> **What to work on**: Please copy the passage on inflammation from "-Russell Tracy, Professor" to "the right diet.", swapping "diet" for "eating plan".

> **Given passage**:
When our immune system is triggered, it creates an inflammatory response to protect the body from further damage or from an invader. This inflammatory response ends up damaging our own cells in the process. Many of the foods, additives and chemicals in our daily environment are substances that turn on our body’s defenses. Over time, chronic inflammation can lead to breakdown of collagen, destruction of the joints, blood vessels, digestive system, brain and nerve tissue and other organ systems, premature aging, disease and ultimately, death.
“Inflammatory factors predict virtually all bad outcomes in humans. It predicts heart attacks, heart failure, diabetes, becoming fragile in old age, cognitive function decline, and even cancer...”
-Russell Tracy, Professor of Pathology and Biochemistry
The good news is that aging doesn't have be accompanied by inflammation, meaning that many of us can live a long and happy life without chronic disease. Reducing inflammation, before it ages you faster and causes disease, is key and can be largely controlled with the right diet.

> **Dataset records**:
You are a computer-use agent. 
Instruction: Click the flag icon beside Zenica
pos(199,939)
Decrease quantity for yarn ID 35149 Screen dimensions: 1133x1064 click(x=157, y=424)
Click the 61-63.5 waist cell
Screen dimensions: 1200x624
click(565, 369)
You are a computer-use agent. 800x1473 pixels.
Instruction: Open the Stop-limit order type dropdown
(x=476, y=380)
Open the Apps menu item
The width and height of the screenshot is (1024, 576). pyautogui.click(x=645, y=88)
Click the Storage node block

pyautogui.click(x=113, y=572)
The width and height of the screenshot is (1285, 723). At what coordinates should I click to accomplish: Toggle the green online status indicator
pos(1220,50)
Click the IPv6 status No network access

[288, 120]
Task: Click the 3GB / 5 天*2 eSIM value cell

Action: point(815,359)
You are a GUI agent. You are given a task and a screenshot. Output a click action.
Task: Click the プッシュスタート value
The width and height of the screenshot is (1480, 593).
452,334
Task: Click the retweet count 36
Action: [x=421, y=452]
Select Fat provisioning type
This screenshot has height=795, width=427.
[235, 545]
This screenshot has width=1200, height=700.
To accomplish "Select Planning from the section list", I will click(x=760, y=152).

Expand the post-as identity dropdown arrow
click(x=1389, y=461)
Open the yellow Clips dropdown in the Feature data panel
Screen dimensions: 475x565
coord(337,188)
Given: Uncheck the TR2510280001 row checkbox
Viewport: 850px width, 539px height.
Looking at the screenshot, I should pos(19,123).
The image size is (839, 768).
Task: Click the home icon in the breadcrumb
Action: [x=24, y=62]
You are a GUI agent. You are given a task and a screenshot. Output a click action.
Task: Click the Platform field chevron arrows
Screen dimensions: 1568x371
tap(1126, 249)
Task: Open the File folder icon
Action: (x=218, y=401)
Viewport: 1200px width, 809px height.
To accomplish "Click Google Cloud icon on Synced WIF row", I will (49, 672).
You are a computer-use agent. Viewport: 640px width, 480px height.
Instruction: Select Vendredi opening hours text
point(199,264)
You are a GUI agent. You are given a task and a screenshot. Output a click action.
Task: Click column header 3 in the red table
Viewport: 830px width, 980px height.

> **Finished task**:
-Russell Tracy, Professor of Pathology and Biochemistry
The good news is that aging doesn't have be accompanied by inflammation, meaning that many of us can live a long and happy life without chronic disease. Reducing inflammation, before it ages you faster and causes disease, is key and can be largely controlled with the right eating plan.